A reality check of predicted data with regards to the condition of the line is an important part of overall pipeline assessment. Where an ILI has been carried out this occurs as a like-for-like comparison of measured vs. predicted metal loss distributions.

Where ILI, however, is not possible (and since lack of ILI data is one of the main drivers for this approach, this is often the case) then comparison of what little information is available can determine the overall credibility of the approach.

The case history presented here describes a nominally dry gas export subsea pipeline. Despite the dry status of the line, however, about 12 cu m/year of water and glycol are carried over from the dehydration system. Inspection of the export riser on the gas platform in 2002 and 2003 predicted metal loss after 20 years of between 0.8 and 1.5 mm. This compares with the model average for the pipelines (which operate at a lower temperature than the riser) of 0.65 mm (range 0.38-1.14 mm).

Liquids carried over from the dehydration process contain up to 80% glycol. The extremely low water content of the line yields a corrosion rate similar to condensation water, with a factor of 0.1 applied.4

Corrosion monitoring at the onshore reception facilities and offshore platform export line show an average metal loss of 0.027 mm/year and 0.001 mm/year, respectively. This compares with a current average calculated value of 0.028 mm/year, range 0.02-0.07 mm/year (Fig. 2).
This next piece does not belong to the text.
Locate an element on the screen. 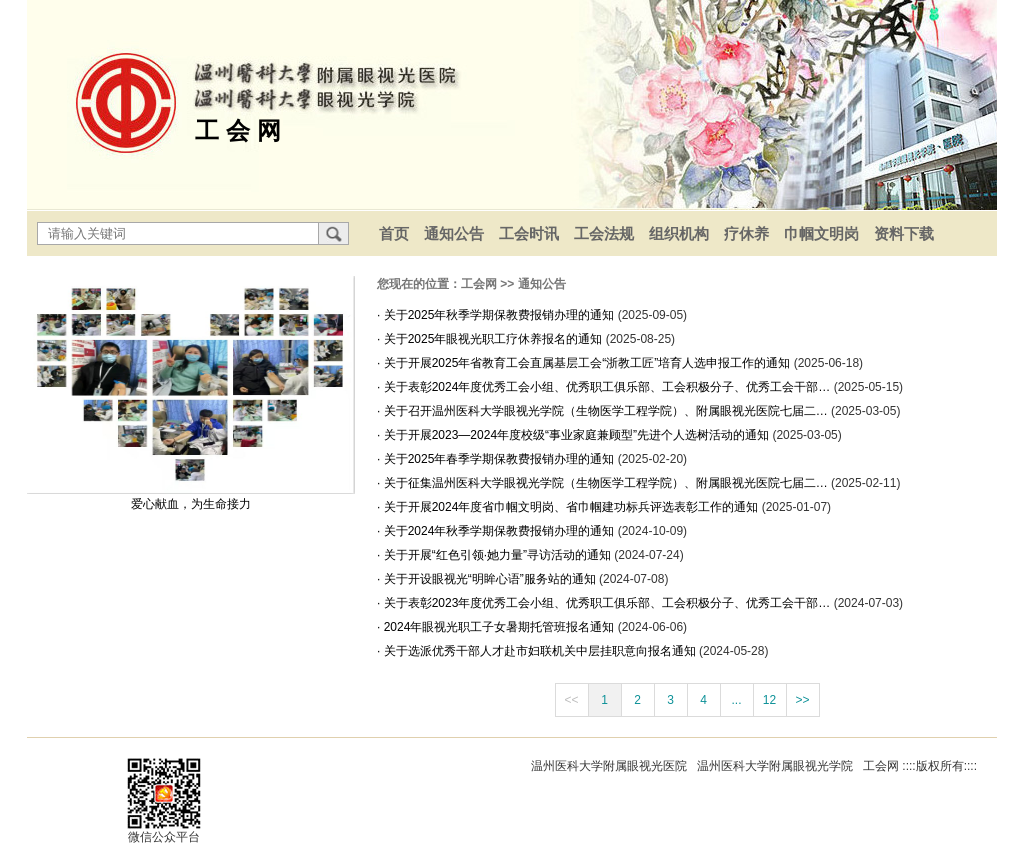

Such monitoring results show the overall pipeline corrosion assessment model to be in good agreement with the limited practical data available and a reasonable assessment of overall pipeline condition. The projected remaining life of 99.99% at 49 years, 99.9% at 54 years and 90% for 75 years, is considered reliable based on current operating conditions.

References

  1. Norsok M-506, “CO2 Corrosion Rate Calculation Model,” Norwegian Technology Standards Institution, 2005.
  2. Pots, B.F.M, et al., “Improvements on de Waard-Milliams Corrosion Prediction and Applications to Corrosion Management,” NACE Corrosion 2002, Denver, Apr. 7-12, 2002.
  3. Berger, F.P., and Hau, K., “Mass transfer in turbulent pipe flow measured by the electrochemical method,” International Journal of Heat and Mass Transfer, Vol. 20, No. 11, pp. 1185-94, November 1977.
  4. Smith, L., and de Waard, K., “Corrosion Prediction and Materials Selection for Oil and Gas Producing Environments,” 16th International Corrosion Congress, Beijing, Sept. 19-24, 2005.